# The effect of a Universal Child Benefit - González (2013) revisited

## A Project by Antonia Entorf & Marc Lipfert

### Overview

This notebook replicates the main results presented in the following article:   

González, L. (2013): [The Effect of a Universal Child Benefit on Conceptions, Abortions, and Early Maternal Labor Supply](https://www.aeaweb.org/articles?id=10.1257/pol.5.3.160). American Economic Journal: Economic Policy 5(3): 160–188.

In that paper, the author investigates the effect of a universal child benefit on fertility, household expenditure patterns and maternal labor supply. In particular, she is able to exploit the unanticipated introduction of a child benefit that took place in Spain in 2007 by utilising a Regression Discontinuity Design.

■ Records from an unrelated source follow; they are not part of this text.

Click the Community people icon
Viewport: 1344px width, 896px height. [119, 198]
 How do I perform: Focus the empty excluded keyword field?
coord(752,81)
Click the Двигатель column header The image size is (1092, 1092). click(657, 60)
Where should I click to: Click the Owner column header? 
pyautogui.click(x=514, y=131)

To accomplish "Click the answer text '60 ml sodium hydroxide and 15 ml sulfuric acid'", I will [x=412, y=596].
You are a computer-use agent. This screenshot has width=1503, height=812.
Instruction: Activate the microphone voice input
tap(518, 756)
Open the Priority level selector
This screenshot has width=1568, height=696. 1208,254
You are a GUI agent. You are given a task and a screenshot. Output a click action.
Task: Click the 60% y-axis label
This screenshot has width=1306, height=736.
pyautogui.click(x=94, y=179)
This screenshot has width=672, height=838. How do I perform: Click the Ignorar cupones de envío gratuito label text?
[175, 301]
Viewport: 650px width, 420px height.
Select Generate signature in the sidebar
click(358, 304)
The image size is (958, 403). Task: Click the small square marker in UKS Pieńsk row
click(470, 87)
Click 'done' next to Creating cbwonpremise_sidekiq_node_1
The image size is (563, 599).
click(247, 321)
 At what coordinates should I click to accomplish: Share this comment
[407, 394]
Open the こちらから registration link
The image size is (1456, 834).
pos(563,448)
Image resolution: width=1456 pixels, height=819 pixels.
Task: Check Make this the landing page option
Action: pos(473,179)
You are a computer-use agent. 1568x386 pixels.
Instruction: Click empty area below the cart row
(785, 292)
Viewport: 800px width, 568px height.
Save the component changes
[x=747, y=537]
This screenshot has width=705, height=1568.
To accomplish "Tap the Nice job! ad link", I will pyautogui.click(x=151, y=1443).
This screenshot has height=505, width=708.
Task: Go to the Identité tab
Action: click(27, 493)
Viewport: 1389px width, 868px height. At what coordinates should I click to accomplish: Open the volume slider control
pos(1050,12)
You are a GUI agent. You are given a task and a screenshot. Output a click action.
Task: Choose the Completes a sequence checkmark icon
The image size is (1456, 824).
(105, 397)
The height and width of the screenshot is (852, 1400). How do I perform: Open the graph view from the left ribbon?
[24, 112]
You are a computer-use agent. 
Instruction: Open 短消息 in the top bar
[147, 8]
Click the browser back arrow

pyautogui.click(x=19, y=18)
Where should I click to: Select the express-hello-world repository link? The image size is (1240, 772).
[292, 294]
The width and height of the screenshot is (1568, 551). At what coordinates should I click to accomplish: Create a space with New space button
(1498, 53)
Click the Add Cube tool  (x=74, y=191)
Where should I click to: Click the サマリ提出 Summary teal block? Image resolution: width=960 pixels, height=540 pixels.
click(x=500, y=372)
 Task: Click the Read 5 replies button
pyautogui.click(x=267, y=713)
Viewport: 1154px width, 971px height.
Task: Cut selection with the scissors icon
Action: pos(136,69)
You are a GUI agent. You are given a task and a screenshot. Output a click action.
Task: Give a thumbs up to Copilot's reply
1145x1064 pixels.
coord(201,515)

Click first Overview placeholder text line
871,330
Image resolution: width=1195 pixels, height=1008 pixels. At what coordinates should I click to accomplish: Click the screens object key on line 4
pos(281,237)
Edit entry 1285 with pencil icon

Apart from replicating major findings presented by González, our aim is to enrich her analysis with respect to three different aspects. First, we will examine whether accounting for autocorrelation is necessary in the given context. Secondly, since the benefit was suspended in the aftermath of the financial crisis, we will exploit this fact and apply the identical research design to the abolishment of the policy in order to study the effect on conceptions. Thirdly, we will investigate threats to validity using simulations as well as a placebo test.




### Introduction

On July 3 in 2007 the spanish government announced that all mothers giving birth from July 1 in 2007 on were eligible to receive a child benefit. The child benefit was a one-time cash payment of 2,500€. Libertad González, henceforth LG, analyzes the effect of this child benefit on the number of conceptions and abortions as well as on household expenditures, maternal labor supply and day care use. She uses a sharp regression discontinuity design (RDD) for her analysis, where the running variable is time and the treatment variable is equal to 1 after July 1 2007 and zero before that date.

A problem which could occur when using a RDD is self selection into treatment. In this particular setting one could imagine that women try to postpone birth in order to give birth after the cutoff and not before. This scenario seems especially plausible for low income families who need the cash payment. Therefore, the mothers giving birth right before and rigth after the cutoff could differ in personal characteristics, such as income and education. This could lead to a bias in the estimated average treatment effect if low income families react differently to receiving treatment compared to high income families and, additionally, we are not able to control for these personal characteristics.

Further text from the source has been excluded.